- Emblem of the Russian Interpol
- Abbreviation: Russian Interpol

Agency overview
- Formed: September 27, 1990

Jurisdictional structure
- Federal agency: Russia
- Operations jurisdiction: Russia
- General nature: Federal law enforcement; Civilian police;

Operational structure
- Headquarters: Moscow
- Agency executive: Alexander Prokopchuk;

= Interpol National Central Bureau of the Ministry of Internal Affairs of Russia =

The National Central Bureau of Interpol of the Ministry of Internal Affairs of Russia is a unit of the Ministry of Internal Affairs for Russia's participation in the activities of the International Criminal Police Organization. It was formed as part of the Ministry of Internal Affairs of the USSR in 1991 after the Soviet Union was admitted to Interpol following a vote at the session of the Interpol General Assembly in Ottawa on September 27, 1990. Since then, September 27 is considered the birthday of Interpol in Russia. In 1996, a Presidential Decree of July 30, 1996 was prepared and signed, establishing the legal framework for the activities of Interpol in Russia. It carries out its activities exclusively in the field of combating ordinary crimes, without affecting crimes of a political, military, religious and racial nature.

== History ==
The Soviet Union was admitted to Interpol on September 27, 1990 at a session of the General Assembly in Ottawa. In 1991, the National Central Bureau of Interpol was created on the basis of management in the structure of the central apparatus of the Ministry of Internal Affairs of the USSR, a body that directly interacts with law enforcement and other state bodies of the USSR with the police of foreign countries and the General Secretariat of Interpol.

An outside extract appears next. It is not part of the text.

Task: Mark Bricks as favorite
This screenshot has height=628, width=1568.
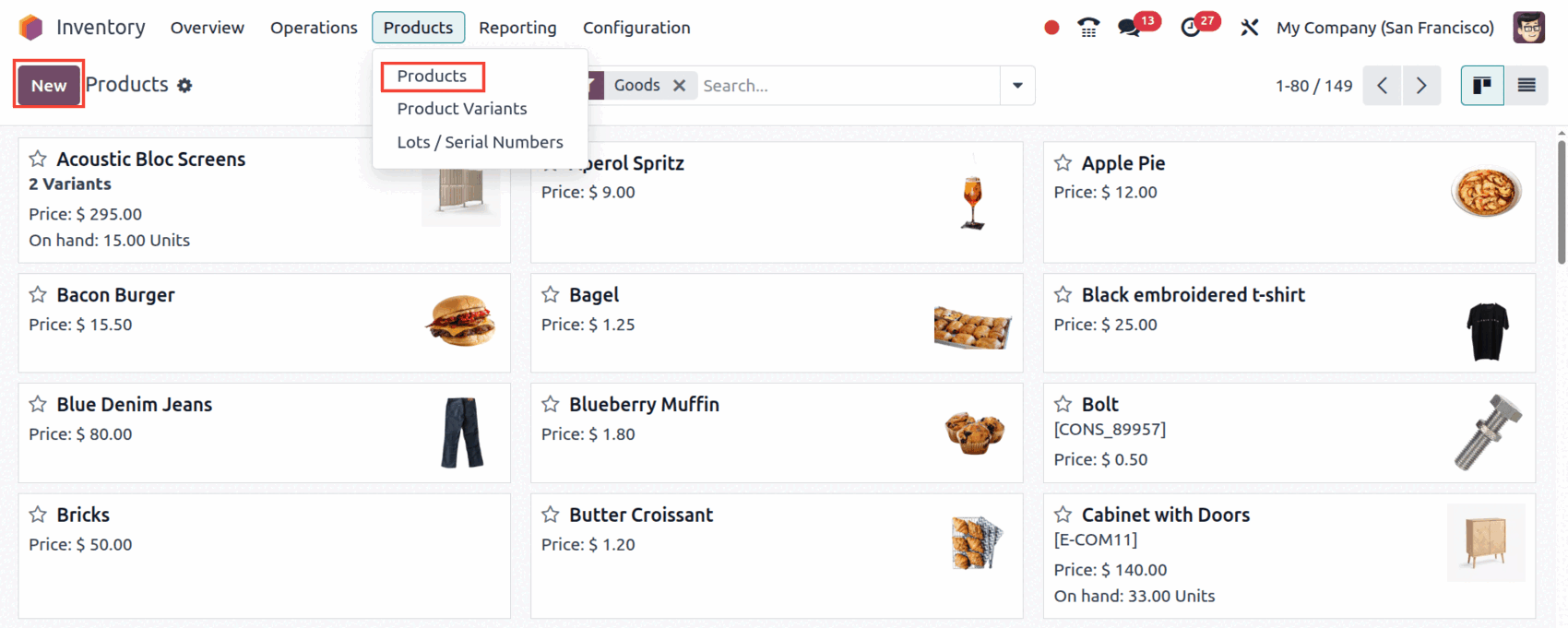Action: pyautogui.click(x=38, y=515)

After the collapse of the Soviet Union, its successor was the Russian Bureau of Interpol - the National Central Bureau of Interpol of the Ministry of Internal Affairs of Russia.

Head of the National Central Bureau of Interpol of the Ministry of Internal Affairs of Russia, since November 2014, member of the Interpol Executive Committee, and since November 2016, Vice President of Interpol - Major General of Police Alexander Prokopchuk.